- Task brief:
Copy out all of the data below exactly, so that no word differs from the original.

- Data for analysis:
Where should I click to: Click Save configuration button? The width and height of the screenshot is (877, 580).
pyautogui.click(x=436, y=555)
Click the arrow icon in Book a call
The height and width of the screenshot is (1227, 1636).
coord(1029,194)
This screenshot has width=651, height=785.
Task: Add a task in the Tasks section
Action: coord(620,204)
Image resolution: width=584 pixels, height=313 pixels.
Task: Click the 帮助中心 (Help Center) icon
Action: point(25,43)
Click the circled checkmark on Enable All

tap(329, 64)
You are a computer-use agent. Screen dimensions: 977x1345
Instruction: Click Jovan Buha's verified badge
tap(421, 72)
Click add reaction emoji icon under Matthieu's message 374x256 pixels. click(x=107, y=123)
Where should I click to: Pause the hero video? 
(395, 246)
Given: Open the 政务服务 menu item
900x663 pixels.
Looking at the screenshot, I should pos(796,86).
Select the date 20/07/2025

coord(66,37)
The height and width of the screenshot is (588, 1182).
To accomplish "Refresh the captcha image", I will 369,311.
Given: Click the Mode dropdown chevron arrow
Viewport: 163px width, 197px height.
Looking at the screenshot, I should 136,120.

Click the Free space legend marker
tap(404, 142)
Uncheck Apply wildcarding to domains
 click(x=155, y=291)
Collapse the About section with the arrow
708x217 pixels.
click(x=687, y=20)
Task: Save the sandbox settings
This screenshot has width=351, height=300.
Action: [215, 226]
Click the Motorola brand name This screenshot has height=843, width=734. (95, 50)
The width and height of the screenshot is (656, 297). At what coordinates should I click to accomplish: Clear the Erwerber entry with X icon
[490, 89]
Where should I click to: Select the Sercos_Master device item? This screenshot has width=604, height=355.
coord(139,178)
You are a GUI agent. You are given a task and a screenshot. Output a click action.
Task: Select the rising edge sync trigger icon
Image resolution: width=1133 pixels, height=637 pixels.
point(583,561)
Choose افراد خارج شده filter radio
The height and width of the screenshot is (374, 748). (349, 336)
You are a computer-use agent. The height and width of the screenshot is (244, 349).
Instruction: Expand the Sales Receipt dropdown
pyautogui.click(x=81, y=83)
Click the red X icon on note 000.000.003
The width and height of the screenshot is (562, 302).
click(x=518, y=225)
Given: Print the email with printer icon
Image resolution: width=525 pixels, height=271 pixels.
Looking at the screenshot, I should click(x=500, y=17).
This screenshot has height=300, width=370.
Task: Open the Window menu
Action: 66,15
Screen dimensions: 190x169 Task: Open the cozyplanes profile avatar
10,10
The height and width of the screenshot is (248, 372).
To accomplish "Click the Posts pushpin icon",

- Expected answer:
Where should I click to: Click Save configuration button? The width and height of the screenshot is (877, 580).
pyautogui.click(x=436, y=555)
Click the arrow icon in Book a call
The height and width of the screenshot is (1227, 1636).
coord(1029,194)
This screenshot has width=651, height=785.
Task: Add a task in the Tasks section
Action: coord(620,204)
Image resolution: width=584 pixels, height=313 pixels.
Task: Click the 帮助中心 (Help Center) icon
Action: point(25,43)
Click the circled checkmark on Enable All

tap(329, 64)
You are a computer-use agent. Screen dimensions: 977x1345
Instruction: Click Jovan Buha's verified badge
tap(421, 72)
Click add reaction emoji icon under Matthieu's message 374x256 pixels. click(x=107, y=123)
Where should I click to: Pause the hero video? 
(395, 246)
Given: Open the 政务服务 menu item
900x663 pixels.
Looking at the screenshot, I should pos(796,86).
Select the date 20/07/2025

coord(66,37)
The height and width of the screenshot is (588, 1182).
To accomplish "Refresh the captcha image", I will 369,311.
Given: Click the Mode dropdown chevron arrow
Viewport: 163px width, 197px height.
Looking at the screenshot, I should 136,120.

Click the Free space legend marker
tap(404, 142)
Uncheck Apply wildcarding to domains
 click(x=155, y=291)
Collapse the About section with the arrow
708x217 pixels.
click(x=687, y=20)
Task: Save the sandbox settings
This screenshot has width=351, height=300.
Action: [215, 226]
Click the Motorola brand name This screenshot has height=843, width=734. (95, 50)
The width and height of the screenshot is (656, 297). At what coordinates should I click to accomplish: Clear the Erwerber entry with X icon
[490, 89]
Where should I click to: Select the Sercos_Master device item? This screenshot has width=604, height=355.
coord(139,178)
You are a GUI agent. You are given a task and a screenshot. Output a click action.
Task: Select the rising edge sync trigger icon
Image resolution: width=1133 pixels, height=637 pixels.
point(583,561)
Choose افراد خارج شده filter radio
The height and width of the screenshot is (374, 748). (349, 336)
You are a computer-use agent. The height and width of the screenshot is (244, 349).
Instruction: Expand the Sales Receipt dropdown
pyautogui.click(x=81, y=83)
Click the red X icon on note 000.000.003
The width and height of the screenshot is (562, 302).
click(x=518, y=225)
Given: Print the email with printer icon
Image resolution: width=525 pixels, height=271 pixels.
Looking at the screenshot, I should click(x=500, y=17).
This screenshot has height=300, width=370.
Task: Open the Window menu
Action: 66,15
Screen dimensions: 190x169 Task: Open the cozyplanes profile avatar
10,10
The height and width of the screenshot is (248, 372).
To accomplish "Click the Posts pushpin icon",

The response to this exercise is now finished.